**Work request**
In the records below, find the line containing "Web (56, 2042)", then print it and every following line exactly, through the last, without pictures.

**Extracted records**
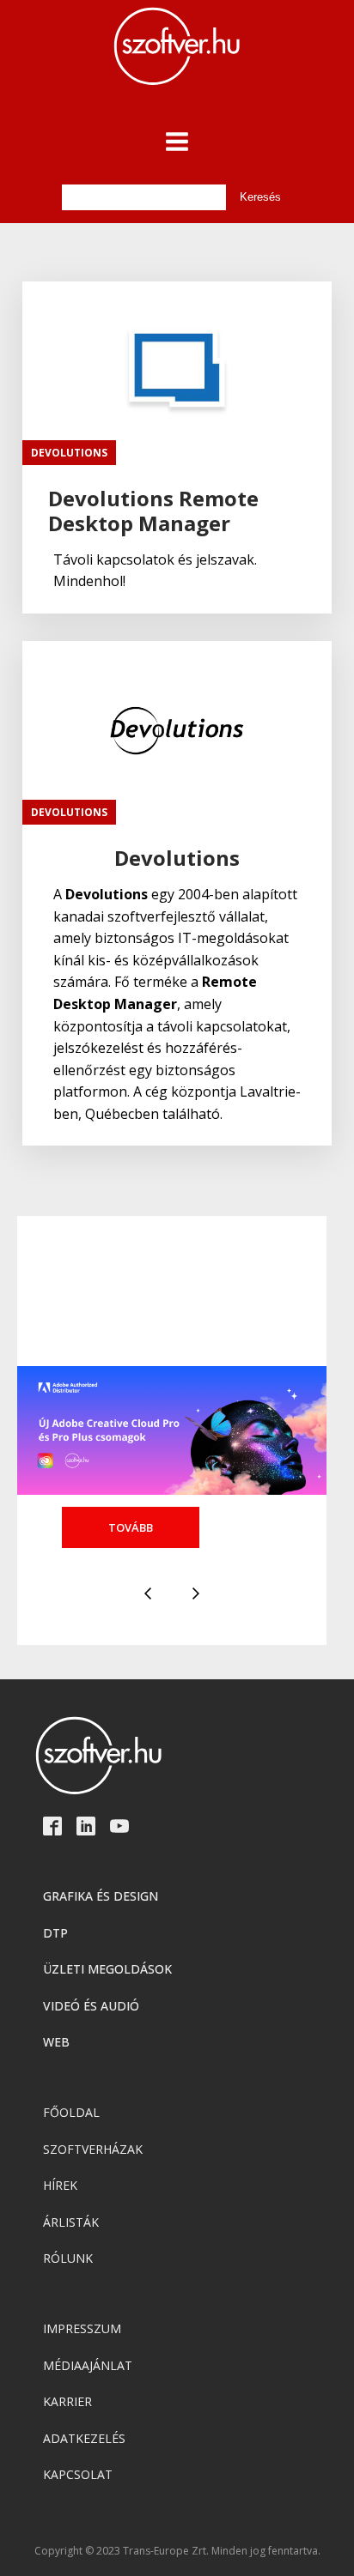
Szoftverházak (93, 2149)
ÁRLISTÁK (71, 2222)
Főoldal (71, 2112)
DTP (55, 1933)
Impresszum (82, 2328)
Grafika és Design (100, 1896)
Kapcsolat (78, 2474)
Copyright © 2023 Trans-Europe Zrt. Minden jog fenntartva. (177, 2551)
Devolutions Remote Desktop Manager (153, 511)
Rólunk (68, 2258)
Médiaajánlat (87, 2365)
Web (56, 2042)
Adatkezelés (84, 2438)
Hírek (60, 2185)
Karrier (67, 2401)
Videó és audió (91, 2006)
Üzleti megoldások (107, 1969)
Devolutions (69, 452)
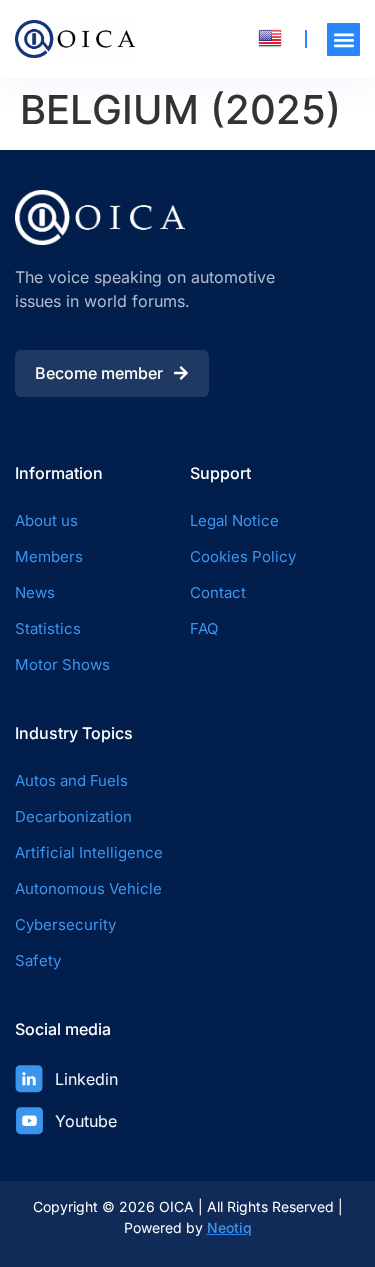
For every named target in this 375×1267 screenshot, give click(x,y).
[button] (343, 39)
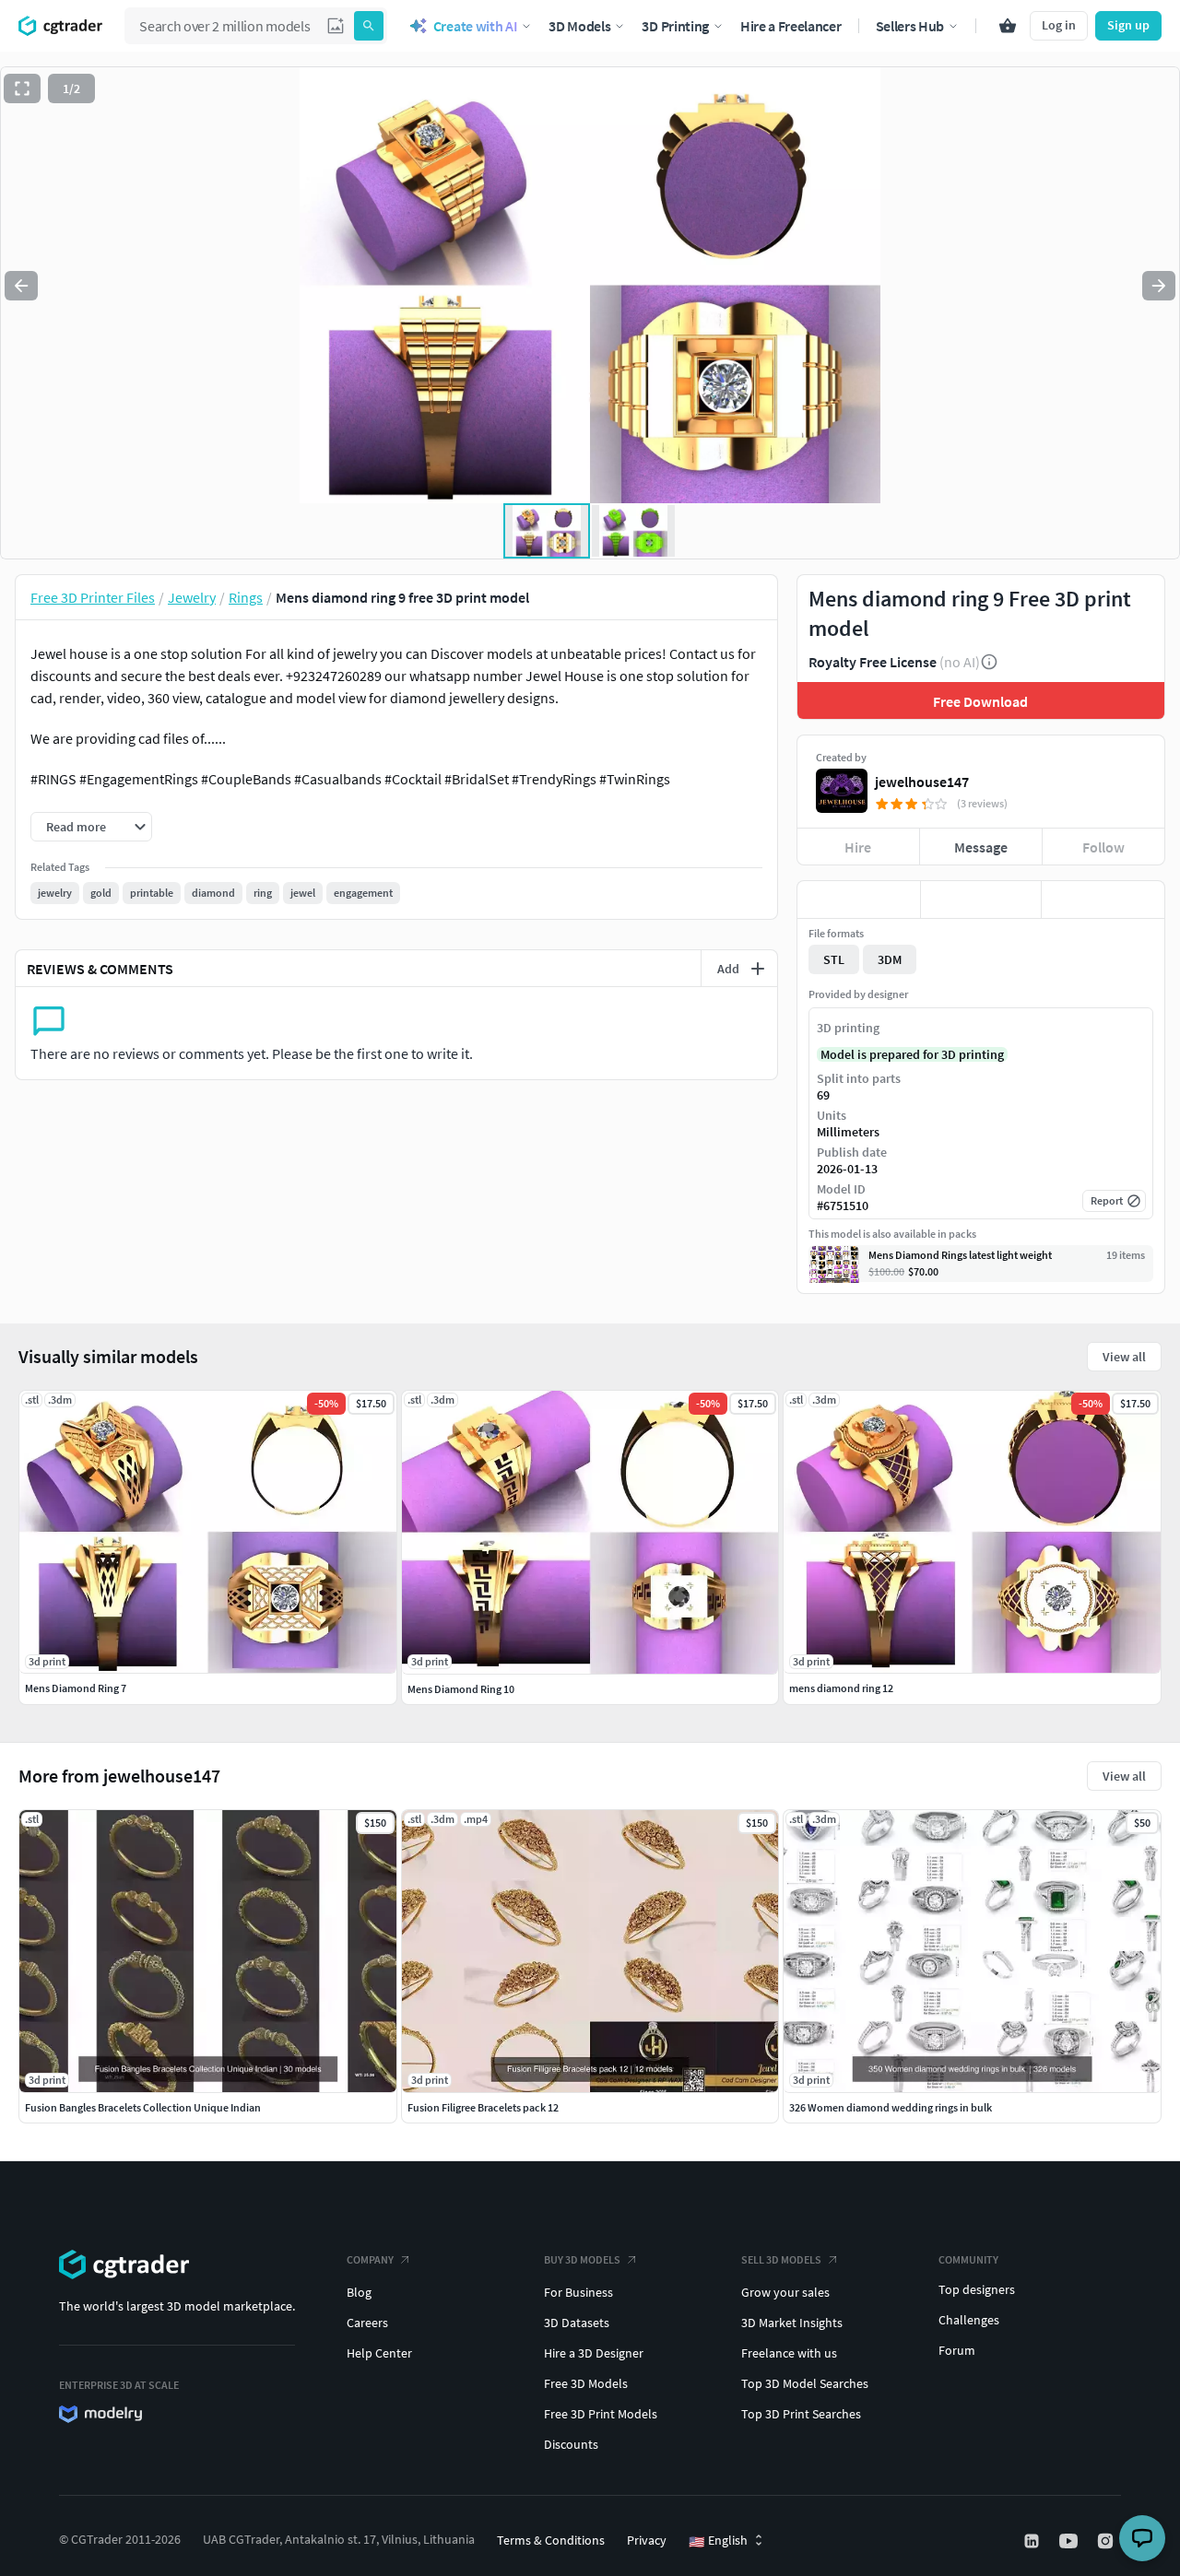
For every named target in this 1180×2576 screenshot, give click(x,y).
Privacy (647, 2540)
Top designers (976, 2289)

**Solution to this task**
Web (56, 2042)
Adatkezelés (84, 2438)
Hírek (60, 2185)
Karrier (67, 2401)
Videó és audió (91, 2006)
Üzleti megoldások (107, 1969)
Devolutions (69, 452)
For every named target in this 375×1267 screenshot, give click(x,y).
[button] (343, 39)
For every named target in this 1180×2576 screenshot, give click(x,y).
Privacy (647, 2540)
Top designers (976, 2289)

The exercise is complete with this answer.